**Work request:**
Return all entries word for word, but drop any images.

────────

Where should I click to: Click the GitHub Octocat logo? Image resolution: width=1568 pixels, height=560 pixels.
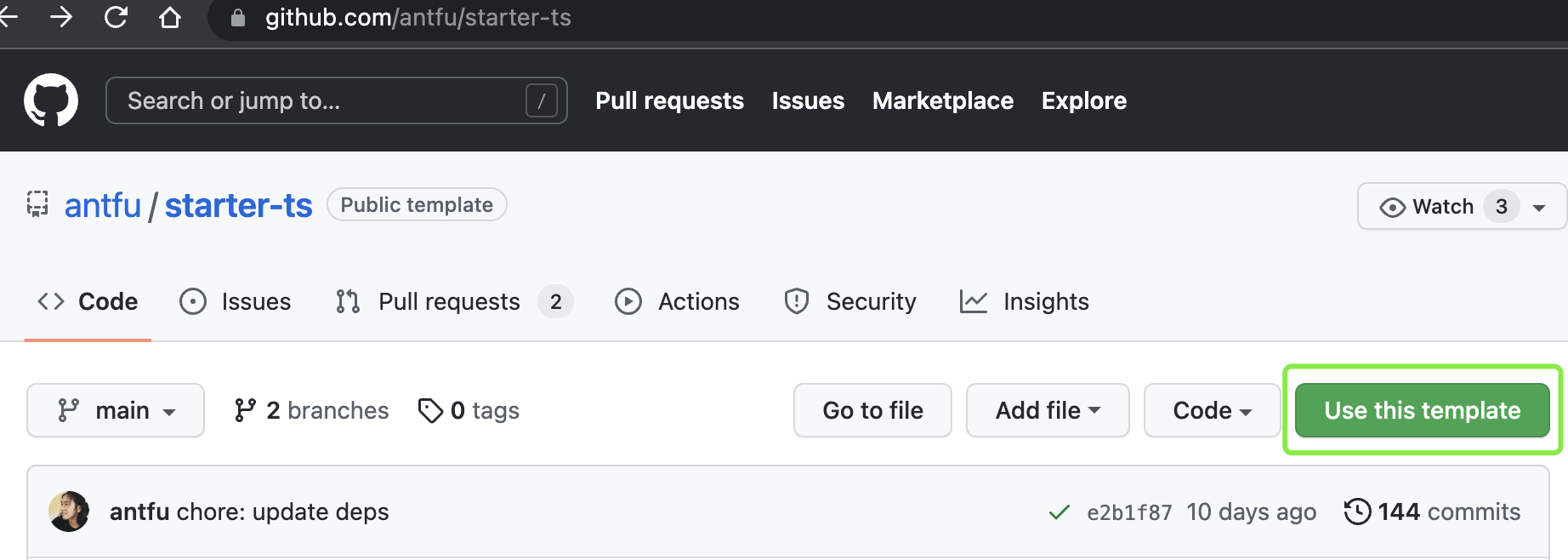click(x=51, y=100)
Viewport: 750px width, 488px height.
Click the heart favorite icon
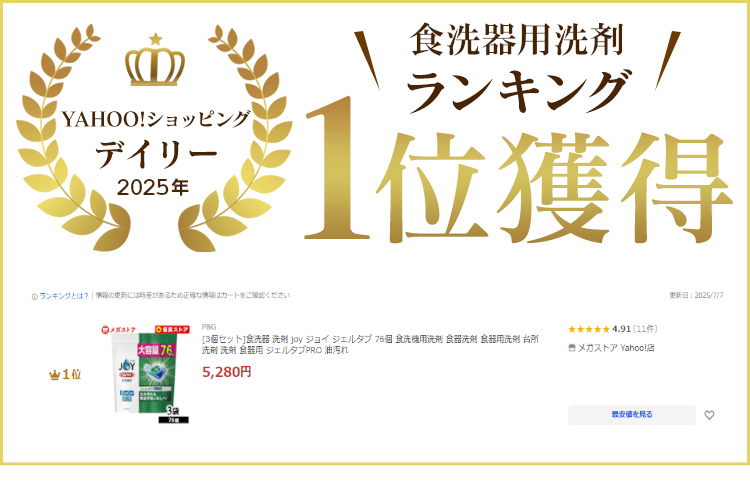pyautogui.click(x=709, y=415)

────────

**Problem solution:**
Where should I click to: Click the GitHub Octocat logo? Image resolution: width=1568 pixels, height=560 pixels.
click(x=51, y=100)
Viewport: 750px width, 488px height.
Click the heart favorite icon
pyautogui.click(x=709, y=415)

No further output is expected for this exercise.